> **Instructions to follow**
Emit the entire listing verbatim.

***

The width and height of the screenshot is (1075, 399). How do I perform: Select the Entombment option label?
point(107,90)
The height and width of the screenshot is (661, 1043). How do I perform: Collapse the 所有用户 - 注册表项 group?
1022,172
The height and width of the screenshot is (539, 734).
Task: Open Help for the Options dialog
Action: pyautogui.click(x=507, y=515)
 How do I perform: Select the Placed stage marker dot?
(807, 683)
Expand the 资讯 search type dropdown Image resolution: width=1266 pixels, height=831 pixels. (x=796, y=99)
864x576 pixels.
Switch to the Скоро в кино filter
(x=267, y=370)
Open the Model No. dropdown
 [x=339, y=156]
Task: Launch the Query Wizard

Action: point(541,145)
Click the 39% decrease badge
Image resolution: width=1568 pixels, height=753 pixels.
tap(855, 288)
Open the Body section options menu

***

> **Answer to the exercise**
The width and height of the screenshot is (1075, 399). How do I perform: Select the Entombment option label?
point(107,90)
The height and width of the screenshot is (661, 1043). How do I perform: Collapse the 所有用户 - 注册表项 group?
1022,172
The height and width of the screenshot is (539, 734).
Task: Open Help for the Options dialog
Action: pyautogui.click(x=507, y=515)
 How do I perform: Select the Placed stage marker dot?
(807, 683)
Expand the 资讯 search type dropdown Image resolution: width=1266 pixels, height=831 pixels. (x=796, y=99)
864x576 pixels.
Switch to the Скоро в кино filter
(x=267, y=370)
Open the Model No. dropdown
 [x=339, y=156]
Task: Launch the Query Wizard

Action: point(541,145)
Click the 39% decrease badge
Image resolution: width=1568 pixels, height=753 pixels.
tap(855, 288)
Open the Body section options menu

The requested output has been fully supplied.